La production d’une énergie presque illimitée, propre et sans carbone à partir de la fusion nucléaire – une vision qui semble perpétuellement hors de portée – a franchi des étapes importantes au cours des dernières années pour devenir une réalité.

À la suite des percées majeures réalisées récemment dans les laboratoires de physique pour générer la fusion nucléaire, la quête s’est maintenant étendue au secteur privé, où une prolifération d’entreprises en démarrage s’efforcent de rendre le processus commercialement viable et rentable.

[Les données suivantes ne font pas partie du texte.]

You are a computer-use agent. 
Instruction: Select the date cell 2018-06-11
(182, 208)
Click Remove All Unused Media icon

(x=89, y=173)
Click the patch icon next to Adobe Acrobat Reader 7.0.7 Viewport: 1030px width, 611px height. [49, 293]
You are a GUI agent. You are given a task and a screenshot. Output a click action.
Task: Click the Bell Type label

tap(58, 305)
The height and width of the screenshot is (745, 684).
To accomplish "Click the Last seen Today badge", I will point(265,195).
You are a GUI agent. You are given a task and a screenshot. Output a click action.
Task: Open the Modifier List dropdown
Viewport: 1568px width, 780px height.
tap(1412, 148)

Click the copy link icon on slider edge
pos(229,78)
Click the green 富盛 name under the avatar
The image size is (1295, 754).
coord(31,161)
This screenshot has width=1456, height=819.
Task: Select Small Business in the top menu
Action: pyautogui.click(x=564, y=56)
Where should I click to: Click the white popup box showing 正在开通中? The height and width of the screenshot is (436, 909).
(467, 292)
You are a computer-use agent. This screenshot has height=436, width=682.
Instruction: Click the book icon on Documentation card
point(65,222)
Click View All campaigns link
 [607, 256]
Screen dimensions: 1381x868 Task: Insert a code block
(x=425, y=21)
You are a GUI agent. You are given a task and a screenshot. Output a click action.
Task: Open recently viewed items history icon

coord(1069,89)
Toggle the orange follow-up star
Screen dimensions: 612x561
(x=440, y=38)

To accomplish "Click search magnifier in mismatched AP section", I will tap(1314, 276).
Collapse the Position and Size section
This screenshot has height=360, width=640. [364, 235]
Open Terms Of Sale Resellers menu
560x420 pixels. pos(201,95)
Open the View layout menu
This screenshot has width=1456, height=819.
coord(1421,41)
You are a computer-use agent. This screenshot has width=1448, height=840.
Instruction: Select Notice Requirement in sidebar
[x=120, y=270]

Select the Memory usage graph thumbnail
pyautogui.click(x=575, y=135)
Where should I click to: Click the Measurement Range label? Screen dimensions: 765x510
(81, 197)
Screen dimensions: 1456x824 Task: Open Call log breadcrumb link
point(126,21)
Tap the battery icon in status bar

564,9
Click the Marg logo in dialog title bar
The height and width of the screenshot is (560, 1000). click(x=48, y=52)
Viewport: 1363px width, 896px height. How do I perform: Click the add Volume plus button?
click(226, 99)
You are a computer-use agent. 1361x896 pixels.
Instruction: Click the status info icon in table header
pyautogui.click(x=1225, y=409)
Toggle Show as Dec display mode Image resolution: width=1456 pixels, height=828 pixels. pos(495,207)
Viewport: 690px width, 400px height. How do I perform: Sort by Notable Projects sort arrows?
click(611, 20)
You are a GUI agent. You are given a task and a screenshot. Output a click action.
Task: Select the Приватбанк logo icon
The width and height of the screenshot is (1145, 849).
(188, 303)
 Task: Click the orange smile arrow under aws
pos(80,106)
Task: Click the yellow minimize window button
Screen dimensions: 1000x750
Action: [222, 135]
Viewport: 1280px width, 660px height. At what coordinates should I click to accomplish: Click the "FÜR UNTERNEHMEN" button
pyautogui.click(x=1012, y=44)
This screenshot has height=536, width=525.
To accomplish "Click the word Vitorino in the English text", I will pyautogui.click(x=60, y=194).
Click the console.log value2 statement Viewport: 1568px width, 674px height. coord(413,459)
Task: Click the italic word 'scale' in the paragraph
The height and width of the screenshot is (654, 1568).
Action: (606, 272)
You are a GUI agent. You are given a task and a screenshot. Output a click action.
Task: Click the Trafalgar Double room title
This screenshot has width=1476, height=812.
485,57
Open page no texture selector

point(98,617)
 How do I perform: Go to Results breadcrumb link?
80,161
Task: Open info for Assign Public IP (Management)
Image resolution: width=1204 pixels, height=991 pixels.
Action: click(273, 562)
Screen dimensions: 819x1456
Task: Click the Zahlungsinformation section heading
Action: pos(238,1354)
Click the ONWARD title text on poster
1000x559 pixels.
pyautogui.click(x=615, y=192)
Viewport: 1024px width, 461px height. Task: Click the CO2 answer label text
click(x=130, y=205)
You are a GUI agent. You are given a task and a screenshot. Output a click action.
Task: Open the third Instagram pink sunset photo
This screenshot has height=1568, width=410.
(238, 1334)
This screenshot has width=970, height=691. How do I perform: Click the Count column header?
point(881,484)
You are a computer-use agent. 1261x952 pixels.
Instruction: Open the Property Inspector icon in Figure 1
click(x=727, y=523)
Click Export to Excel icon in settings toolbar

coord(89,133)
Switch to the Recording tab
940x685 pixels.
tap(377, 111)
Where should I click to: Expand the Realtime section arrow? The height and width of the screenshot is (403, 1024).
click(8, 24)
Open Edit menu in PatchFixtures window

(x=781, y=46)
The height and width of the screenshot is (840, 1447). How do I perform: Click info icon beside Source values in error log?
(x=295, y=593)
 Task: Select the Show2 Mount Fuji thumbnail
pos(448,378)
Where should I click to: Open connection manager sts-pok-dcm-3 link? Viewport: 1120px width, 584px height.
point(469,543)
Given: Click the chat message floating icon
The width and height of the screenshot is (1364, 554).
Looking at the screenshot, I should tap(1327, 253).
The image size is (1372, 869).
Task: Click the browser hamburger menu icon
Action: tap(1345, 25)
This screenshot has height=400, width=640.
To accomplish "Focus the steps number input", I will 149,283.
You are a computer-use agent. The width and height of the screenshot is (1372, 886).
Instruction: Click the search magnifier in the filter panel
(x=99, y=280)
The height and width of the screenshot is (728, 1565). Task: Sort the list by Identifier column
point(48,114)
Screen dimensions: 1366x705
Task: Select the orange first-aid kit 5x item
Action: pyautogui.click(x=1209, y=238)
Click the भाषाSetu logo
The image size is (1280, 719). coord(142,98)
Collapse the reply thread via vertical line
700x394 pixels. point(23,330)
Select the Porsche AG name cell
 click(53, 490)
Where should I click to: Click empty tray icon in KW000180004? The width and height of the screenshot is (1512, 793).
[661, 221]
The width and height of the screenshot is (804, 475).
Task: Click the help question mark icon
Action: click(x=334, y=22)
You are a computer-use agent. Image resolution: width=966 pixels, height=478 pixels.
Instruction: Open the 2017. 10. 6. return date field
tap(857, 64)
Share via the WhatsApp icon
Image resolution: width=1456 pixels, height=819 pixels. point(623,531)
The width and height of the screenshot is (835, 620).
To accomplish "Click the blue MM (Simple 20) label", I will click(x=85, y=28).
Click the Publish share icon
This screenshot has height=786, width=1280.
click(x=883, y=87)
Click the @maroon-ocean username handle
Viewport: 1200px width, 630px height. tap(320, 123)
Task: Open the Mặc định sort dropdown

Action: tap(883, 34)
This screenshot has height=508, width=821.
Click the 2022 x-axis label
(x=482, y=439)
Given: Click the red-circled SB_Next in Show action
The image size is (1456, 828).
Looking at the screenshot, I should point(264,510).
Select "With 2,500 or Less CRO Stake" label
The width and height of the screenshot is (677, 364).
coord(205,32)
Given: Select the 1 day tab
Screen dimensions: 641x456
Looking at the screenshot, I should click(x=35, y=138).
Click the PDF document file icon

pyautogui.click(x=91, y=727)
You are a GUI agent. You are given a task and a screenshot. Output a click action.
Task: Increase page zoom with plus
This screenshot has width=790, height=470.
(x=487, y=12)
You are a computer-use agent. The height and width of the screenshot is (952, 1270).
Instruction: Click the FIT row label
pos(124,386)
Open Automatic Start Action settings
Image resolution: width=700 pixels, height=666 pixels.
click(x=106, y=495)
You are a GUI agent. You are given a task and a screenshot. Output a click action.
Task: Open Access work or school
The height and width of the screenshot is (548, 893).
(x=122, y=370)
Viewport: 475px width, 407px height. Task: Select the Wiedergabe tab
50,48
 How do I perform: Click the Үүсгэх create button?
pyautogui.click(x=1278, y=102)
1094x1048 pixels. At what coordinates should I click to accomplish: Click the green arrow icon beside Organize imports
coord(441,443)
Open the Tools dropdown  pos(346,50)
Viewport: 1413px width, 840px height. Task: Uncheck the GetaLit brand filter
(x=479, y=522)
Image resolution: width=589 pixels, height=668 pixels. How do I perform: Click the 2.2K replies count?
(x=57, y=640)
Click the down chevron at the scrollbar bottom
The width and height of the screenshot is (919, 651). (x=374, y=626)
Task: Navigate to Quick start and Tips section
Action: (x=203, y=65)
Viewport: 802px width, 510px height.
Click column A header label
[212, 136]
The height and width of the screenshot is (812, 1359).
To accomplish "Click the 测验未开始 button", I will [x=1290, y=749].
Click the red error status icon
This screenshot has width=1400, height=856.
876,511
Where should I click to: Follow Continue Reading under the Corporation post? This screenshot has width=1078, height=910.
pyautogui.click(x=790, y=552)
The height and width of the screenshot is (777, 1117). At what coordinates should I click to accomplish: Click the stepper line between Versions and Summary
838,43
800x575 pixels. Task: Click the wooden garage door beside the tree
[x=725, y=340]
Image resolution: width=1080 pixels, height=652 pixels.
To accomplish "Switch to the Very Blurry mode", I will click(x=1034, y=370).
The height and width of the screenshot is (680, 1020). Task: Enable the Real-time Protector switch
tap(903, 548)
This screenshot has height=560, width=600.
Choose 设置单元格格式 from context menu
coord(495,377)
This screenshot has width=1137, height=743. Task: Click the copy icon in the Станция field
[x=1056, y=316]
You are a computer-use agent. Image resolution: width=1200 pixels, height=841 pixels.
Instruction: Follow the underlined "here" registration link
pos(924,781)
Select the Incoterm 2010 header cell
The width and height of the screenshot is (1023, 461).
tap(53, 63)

Si elles y parviennent, elles obtiendront une source abondante d’énergie pratiquement exempte de carbone, qui ne consommera pas de vastes étendues de paysages naturels et de zones côtières, comme le font les panneaux solaires et les turbines éoliennes. En outre, contrairement aux réacteurs à fission nucléaire actuels, l’énergie de fusion produit relativement peu de déchets radioactifs.

Le tritium et le deutérium, isotopes de l’hydrogène, sont les éléments utilisés dans la fusion, plutôt que les éléments lourds tels que l’uranium et le plutonium qui sont utilisés dans la fission. Les produits finaux d’une réaction de fusion sont l’hélium et les neutrons.

Outre le fait qu’elle produit moins de déchets, la fusion nucléaire n’entraîne pas de risque d’emballement des réactions en chaîne, comme celle qui s’est produite à Tchernobyl, affirment les scientifiques.

Si une centrale à fission s’arrête en cas d’urgence, « elle peut encore produire beaucoup d’énergie pendant un certain temps grâce à l’activité résiduelle dans le réacteur, et c’est pourquoi elle fond », a déclaré au journal Epoch Times Jean Barrette, professeur émérite de physique.

« Alors qu’avec la fusion nucléaire, vous éteignez l’interrupteur et c’est fini ; il n’y a pas de radiations résiduelles ».

Si les avantages potentiels de la fusion sont multiples, l’exploiter pour produire de l’électricité reste une tâche ardue.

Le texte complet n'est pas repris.